SHORT PROBLEM:
Repeat all of the records below word for word, changing nothing.

(Saved entries)
◆ ◆ ◆
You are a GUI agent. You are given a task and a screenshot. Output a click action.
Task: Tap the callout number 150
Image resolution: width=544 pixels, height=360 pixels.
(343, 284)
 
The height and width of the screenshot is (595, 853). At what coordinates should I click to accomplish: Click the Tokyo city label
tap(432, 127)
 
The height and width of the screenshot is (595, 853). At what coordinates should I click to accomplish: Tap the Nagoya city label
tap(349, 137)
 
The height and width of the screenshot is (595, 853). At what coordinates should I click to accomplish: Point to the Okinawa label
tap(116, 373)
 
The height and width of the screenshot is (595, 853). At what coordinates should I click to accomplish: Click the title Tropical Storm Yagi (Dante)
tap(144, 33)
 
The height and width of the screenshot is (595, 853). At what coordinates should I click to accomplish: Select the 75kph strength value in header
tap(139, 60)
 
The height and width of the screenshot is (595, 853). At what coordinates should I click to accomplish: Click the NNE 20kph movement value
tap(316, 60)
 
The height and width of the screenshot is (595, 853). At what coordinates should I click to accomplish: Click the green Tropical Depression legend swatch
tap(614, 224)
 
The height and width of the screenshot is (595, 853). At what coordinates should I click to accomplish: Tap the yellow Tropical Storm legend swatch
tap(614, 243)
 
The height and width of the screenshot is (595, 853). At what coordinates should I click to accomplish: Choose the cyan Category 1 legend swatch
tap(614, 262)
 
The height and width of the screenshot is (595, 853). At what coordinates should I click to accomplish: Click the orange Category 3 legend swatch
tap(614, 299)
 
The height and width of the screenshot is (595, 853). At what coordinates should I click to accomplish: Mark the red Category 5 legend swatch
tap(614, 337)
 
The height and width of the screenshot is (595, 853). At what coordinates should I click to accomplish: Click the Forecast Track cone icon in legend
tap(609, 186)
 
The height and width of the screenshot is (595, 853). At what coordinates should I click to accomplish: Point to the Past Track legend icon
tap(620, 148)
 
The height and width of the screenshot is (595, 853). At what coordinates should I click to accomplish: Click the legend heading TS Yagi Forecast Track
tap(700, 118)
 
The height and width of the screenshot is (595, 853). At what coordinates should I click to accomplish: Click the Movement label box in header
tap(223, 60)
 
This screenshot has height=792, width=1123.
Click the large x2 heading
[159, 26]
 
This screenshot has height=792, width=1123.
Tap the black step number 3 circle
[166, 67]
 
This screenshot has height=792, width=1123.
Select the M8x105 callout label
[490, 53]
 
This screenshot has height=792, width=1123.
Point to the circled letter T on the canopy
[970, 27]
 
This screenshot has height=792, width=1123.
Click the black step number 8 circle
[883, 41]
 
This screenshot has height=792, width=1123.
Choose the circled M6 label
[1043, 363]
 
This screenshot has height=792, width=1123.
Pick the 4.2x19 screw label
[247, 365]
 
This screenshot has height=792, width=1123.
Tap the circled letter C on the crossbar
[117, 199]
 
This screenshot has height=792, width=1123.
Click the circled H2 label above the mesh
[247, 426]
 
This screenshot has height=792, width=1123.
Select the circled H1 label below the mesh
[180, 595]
◆ ◆ ◆
EXERCISE RESPONSE:
You are a GUI agent. You are given a task and a screenshot. Output a click action.
Task: Tap the callout number 150
Image resolution: width=544 pixels, height=360 pixels.
(343, 284)
 
The height and width of the screenshot is (595, 853). At what coordinates should I click to accomplish: Click the Tokyo city label
tap(432, 127)
 
The height and width of the screenshot is (595, 853). At what coordinates should I click to accomplish: Tap the Nagoya city label
tap(349, 137)
 
The height and width of the screenshot is (595, 853). At what coordinates should I click to accomplish: Point to the Okinawa label
tap(116, 373)
 
The height and width of the screenshot is (595, 853). At what coordinates should I click to accomplish: Click the title Tropical Storm Yagi (Dante)
tap(144, 33)
 
The height and width of the screenshot is (595, 853). At what coordinates should I click to accomplish: Select the 75kph strength value in header
tap(139, 60)
 
The height and width of the screenshot is (595, 853). At what coordinates should I click to accomplish: Click the NNE 20kph movement value
tap(316, 60)
 
The height and width of the screenshot is (595, 853). At what coordinates should I click to accomplish: Click the green Tropical Depression legend swatch
tap(614, 224)
 
The height and width of the screenshot is (595, 853). At what coordinates should I click to accomplish: Tap the yellow Tropical Storm legend swatch
tap(614, 243)
 
The height and width of the screenshot is (595, 853). At what coordinates should I click to accomplish: Choose the cyan Category 1 legend swatch
tap(614, 262)
 
The height and width of the screenshot is (595, 853). At what coordinates should I click to accomplish: Click the orange Category 3 legend swatch
tap(614, 299)
 
The height and width of the screenshot is (595, 853). At what coordinates should I click to accomplish: Mark the red Category 5 legend swatch
tap(614, 337)
 
The height and width of the screenshot is (595, 853). At what coordinates should I click to accomplish: Click the Forecast Track cone icon in legend
tap(609, 186)
 
The height and width of the screenshot is (595, 853). At what coordinates should I click to accomplish: Point to the Past Track legend icon
tap(620, 148)
 
The height and width of the screenshot is (595, 853). At what coordinates should I click to accomplish: Click the legend heading TS Yagi Forecast Track
tap(700, 118)
 
The height and width of the screenshot is (595, 853). At what coordinates should I click to accomplish: Click the Movement label box in header
tap(223, 60)
 
This screenshot has height=792, width=1123.
Click the large x2 heading
[159, 26]
 
This screenshot has height=792, width=1123.
Tap the black step number 3 circle
[166, 67]
 
This screenshot has height=792, width=1123.
Select the M8x105 callout label
[490, 53]
 
This screenshot has height=792, width=1123.
Point to the circled letter T on the canopy
[970, 27]
 
This screenshot has height=792, width=1123.
Click the black step number 8 circle
[883, 41]
 
This screenshot has height=792, width=1123.
Choose the circled M6 label
[1043, 363]
 
This screenshot has height=792, width=1123.
Pick the 4.2x19 screw label
[247, 365]
 
This screenshot has height=792, width=1123.
Tap the circled letter C on the crossbar
[117, 199]
 
This screenshot has height=792, width=1123.
Click the circled H2 label above the mesh
[247, 426]
 
This screenshot has height=792, width=1123.
Select the circled H1 label below the mesh
[180, 595]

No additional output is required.